There’s a lot of variation within white. I happen to be swarthily white, but I’m white nonetheless.
I know that all us whites are privileged, but I’m especially privileged. And yet, though I probably should, I don’t seem to suffer from white fragility. I’m not proud to be white, but I’m not ashamed of it either. I’m not proud to be privileged, but I’m not ashamed of that either. I’m told this is because – and I’m sure it’s true – people who are privileged don’t reflect on their privilege. If I did reflect on it – and seeing what non-privileged people have to deal with – I’m guessing I’d just be relieved that I’m not one of them. I’m not sure exactly what white fragility amounts to, but I’m pretty sure it’s not that feeling of relief.

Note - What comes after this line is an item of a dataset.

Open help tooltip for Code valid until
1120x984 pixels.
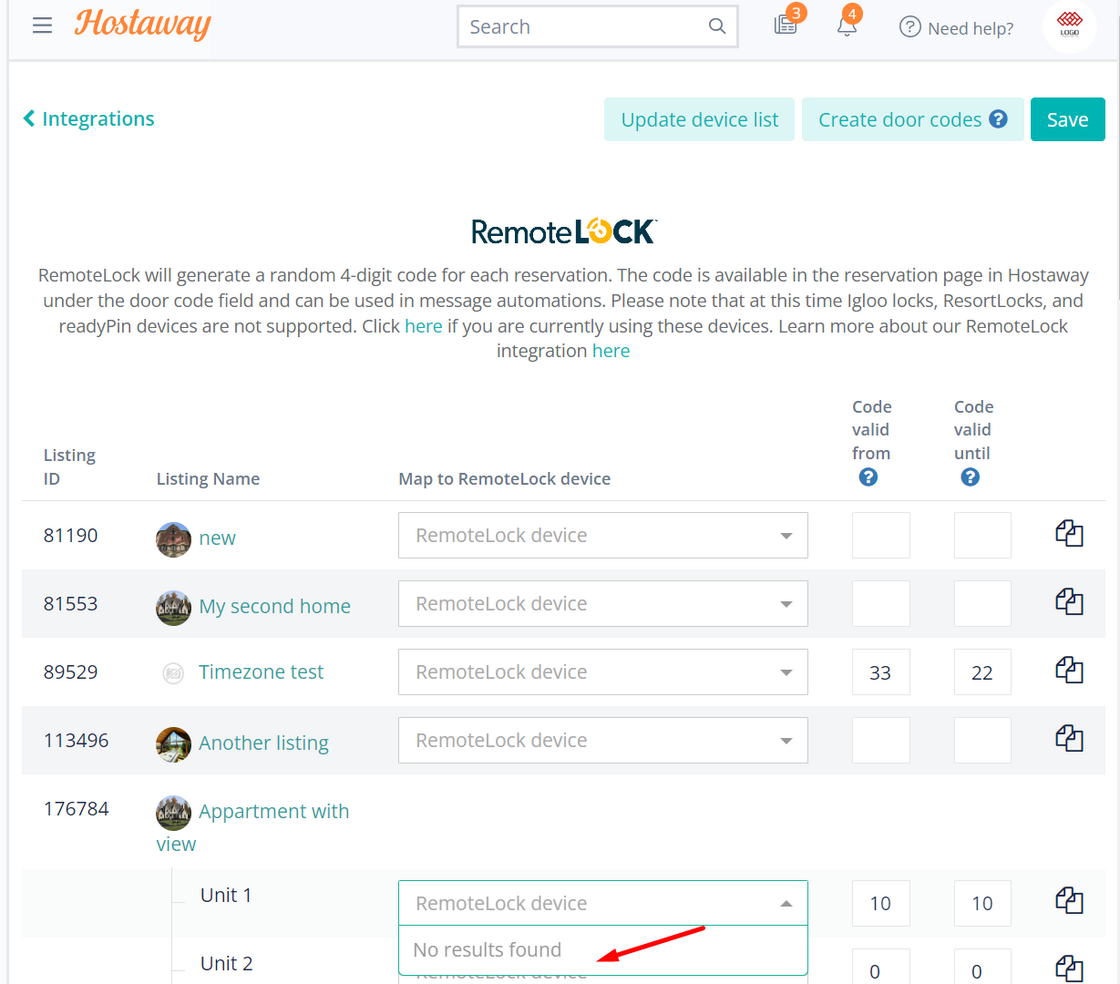tap(970, 477)
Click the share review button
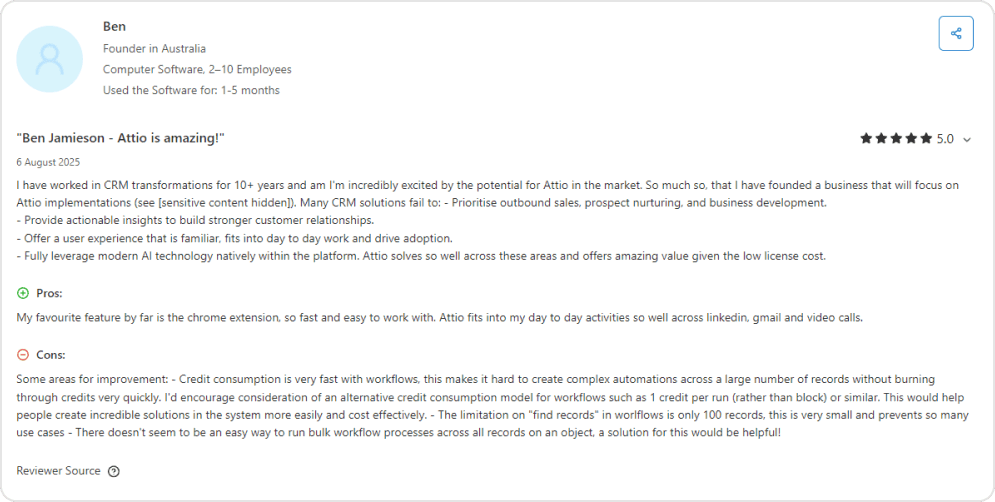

Being relieved that I’m privileged doesn’t mean I’m indifferent to those who are not. But neither does it mean I’m naive. I too play my J-card shamelessly whenever it’s to my advantage. In fact Christian guilt was precisely how I snagged my penultimate wife.
But the resurgence of grievance culture that I seem to be mocking is, as just noted, a re-surgence. It’s the resurgence of the grievances we did not mock back in the Sixties. Rightly so then, and rightly so today. The murder of George Floyd was not a one-off. The rejection of trans women by their cis-gendered brothers and their feminist sisters leaves them nowhere to shower in safety. And so on. I get that. Or at least as much of it as I can get, given that the police have never treated me other than with respect, and I don’t have to think twice before using a shower room.
My complaint, then, is not with grievance culture itself, but with grievance activists, too many of whom have the rhetorical sophistication of a five year old. My wife, with whom I am well pleased, is my researcher, and she’s been collecting the EDI (equity, diversity, and inclusion) policy documents from hundreds of universities and colleges from all across North America, a like number of demand letters from their aggrieved students, and a like number of obsequious responses from invertebrate administrators.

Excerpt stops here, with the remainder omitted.